The album presses on with this tone in mind - effective, minimalist songs that progress about as intensely as a marathon. The absolutely mind-boggling
Rage: Man knows it's limits and boundaries, but stretches out a bit and combines the most intense post-rock move out there, a blistering guitar solo, and adds it in with the calm, ambient and shimmering background music that is the song itself. Stretching on for a mere five minutes,
Rage: Man really couldn't have been longer or shorter, seeing as the length is perfectly suited to the attention span of the listener. The opener,
Stanley Kurbrick, is the perfect mood-setter for the album, preparing the listener for weighty and thought-provoking listens and almost over-whelmingly dark and sluggish music that echoes throughout. The combination of a distant and effect-laden guitar playing a simplistic hymn is paired up with the simple rhythm section of a mere bass and drums, but the result is far more breathtaking than one could expect from this trio of intstruments. It seizes your mind and fails to loosen it's grip.
However, the songs I frequently come back to are the longest.
Burn Girl Prom Queen clocks in at 8:31, and
Small Children in the Background which just falls shy of seven minutes. Both are extremely frigid songs; it appears for the longest time that they do not move or refuse to budge for the sake of installing intrigue and anxiety in the listener. Both songs have their climaxes; the incredible flood of noise in
Children keeps the listner on the edge of their seat for the whole duration of the song. The complete and utter fatige that is installed in the listener from
Prom Queen is brought by it's charming and almost un-intentional grace at the beginning that continues throughout the piece and never really picks up. Unappealing? On paper, sure, but the experience itself is exhausting and, though it doesn't come across as a pure rock epic, it's pretty damn close to perfection. Something about it just creeps on you and fails to let go for eight and a half minutes. Maybe it's the dizzying drone of the piano, or the steady waltz of the drums, but it's purely entrancing.
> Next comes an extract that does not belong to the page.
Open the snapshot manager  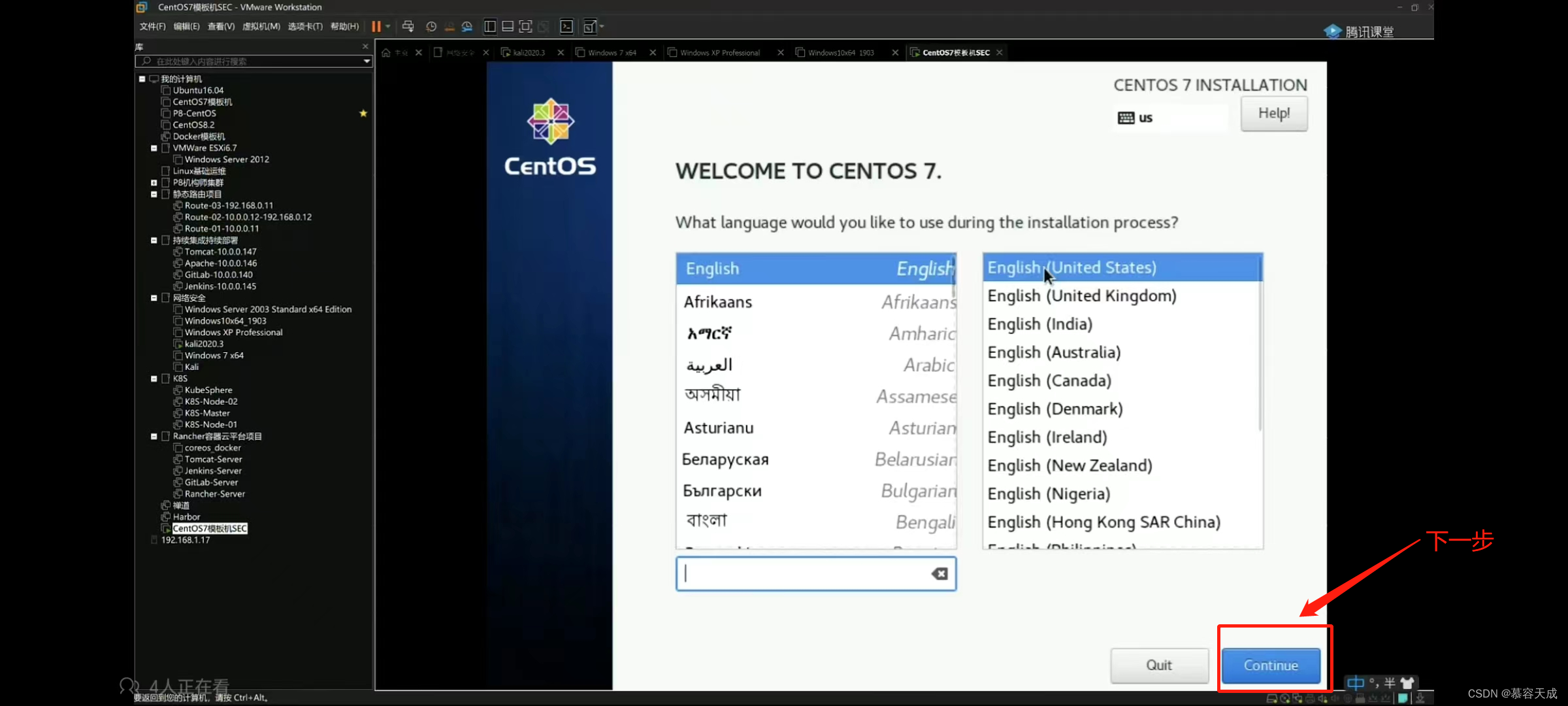pyautogui.click(x=466, y=27)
Yes, it's instrumental, but it's probably more moving than most music with words because you come up with your own story or examine situations you are in with a different light. The lack of vocals somehow make this an even more poetic listen than imaginable. The music itself is drop-dead gorgeous and simplistic, but extremely moving at the same time. Words cannot describe what feelings go on when this EP is playing, but there are few descriptions that come close. Exhausting, powerful and glacial are a few example. An almost perfect release is dragged down by it's short length and refusal to expand upon brilliant ideas, but what is availabe on this half-hour mini-epic is a completely wonderful listen that fans of music shouldn't miss. Highly recommended.